### MATERIAL
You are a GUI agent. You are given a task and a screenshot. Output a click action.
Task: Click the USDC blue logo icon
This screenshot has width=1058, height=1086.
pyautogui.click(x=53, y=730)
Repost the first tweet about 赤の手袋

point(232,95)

--

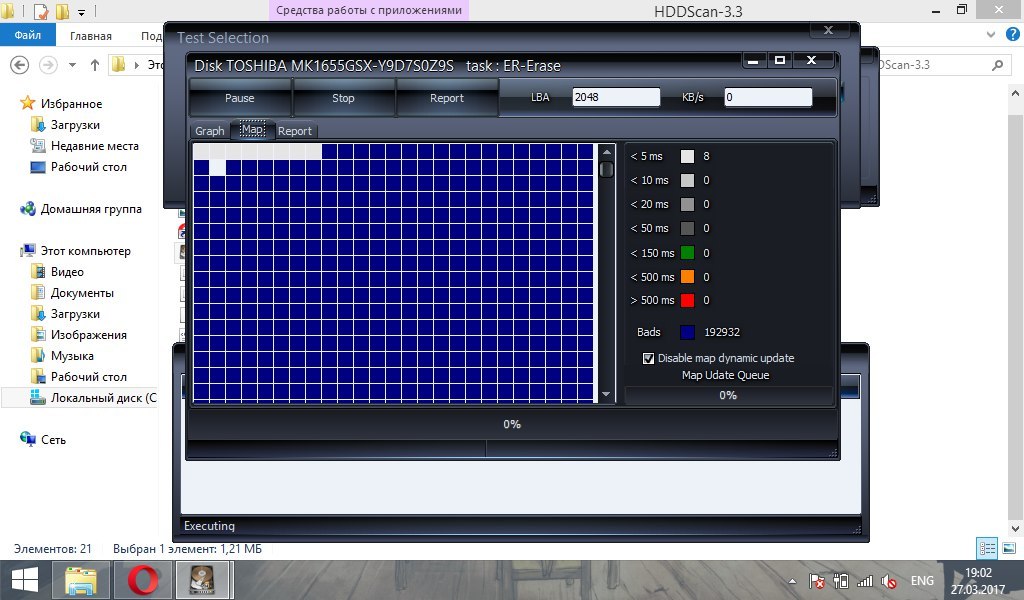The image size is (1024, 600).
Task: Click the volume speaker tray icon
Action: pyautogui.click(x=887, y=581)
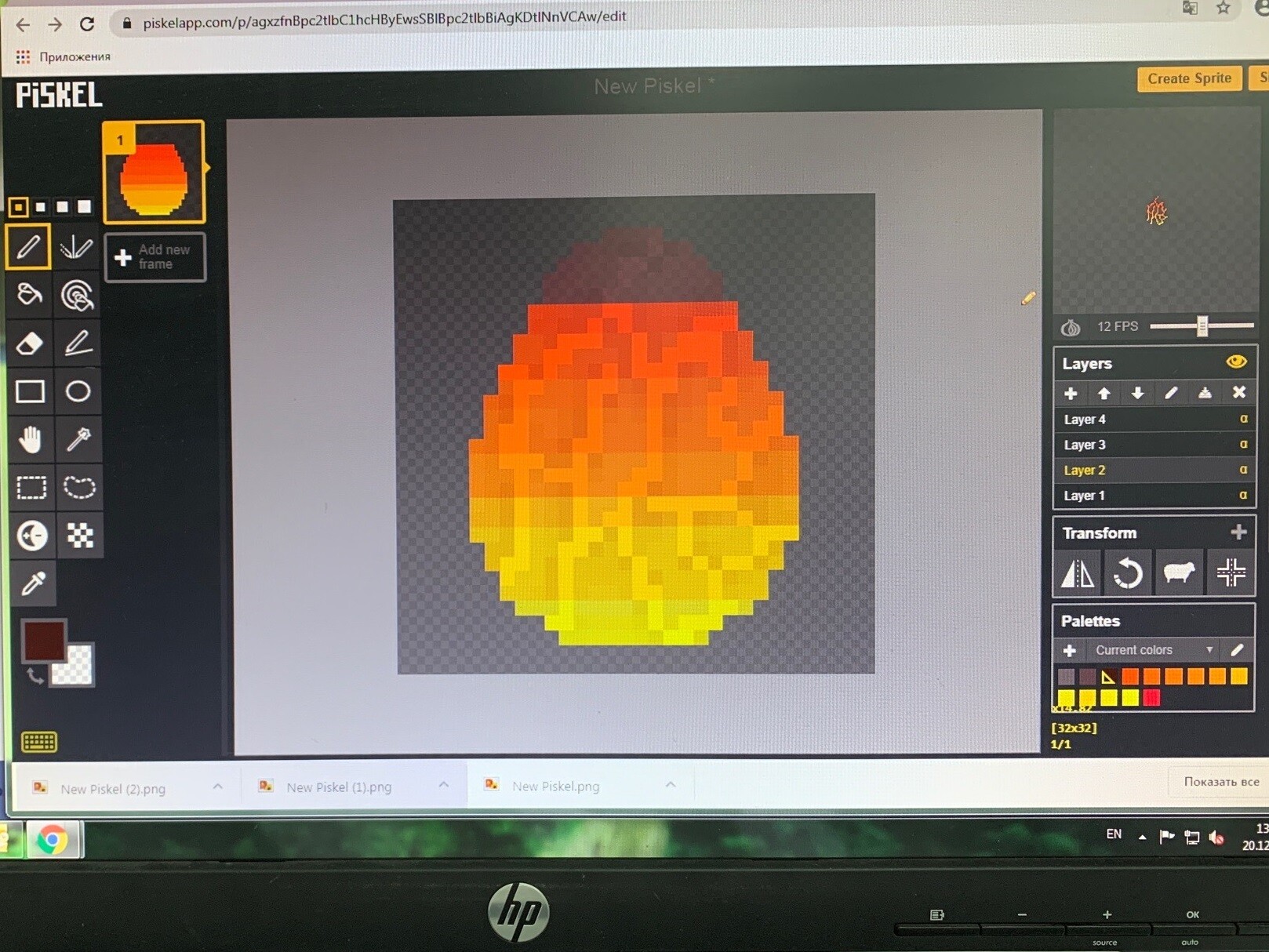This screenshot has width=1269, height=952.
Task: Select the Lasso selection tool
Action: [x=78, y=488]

==

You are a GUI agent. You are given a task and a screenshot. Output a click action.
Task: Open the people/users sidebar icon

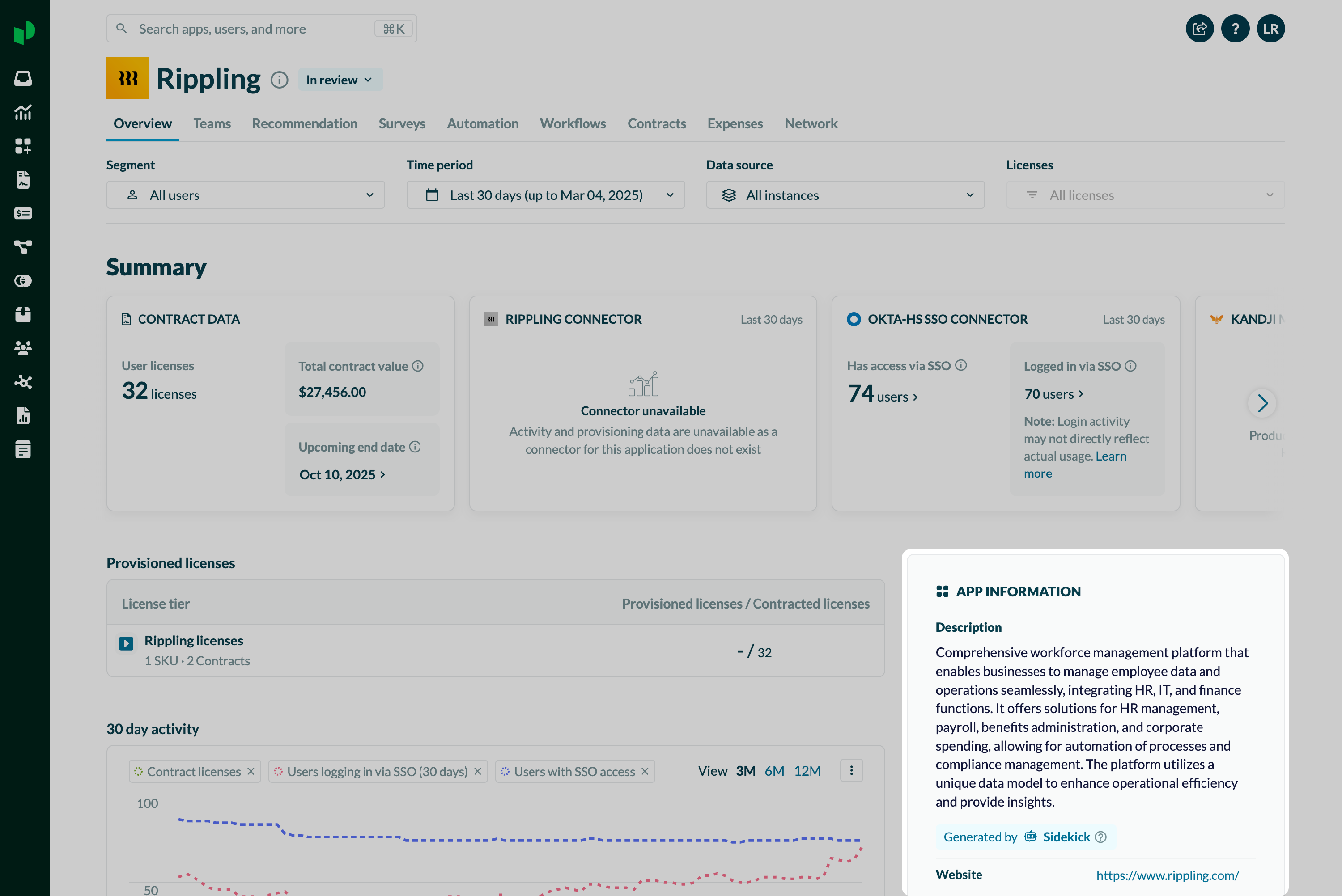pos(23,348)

### EXERCISE PROMPT
Rewrite the entries from the line containing "The image size is (1024, 600)." down to the line containing "Action: [x=78, y=488]", changing "Lasso" to "Magic Wand" and keeping everything else the same. Omit the pictures from your answer.

### ANSWER TO THE TASK
The image size is (1024, 600).
Task: Click the volume speaker tray icon
Action: pyautogui.click(x=887, y=581)
This screenshot has width=1269, height=952.
Task: Select the Magic Wand selection tool
Action: [x=78, y=488]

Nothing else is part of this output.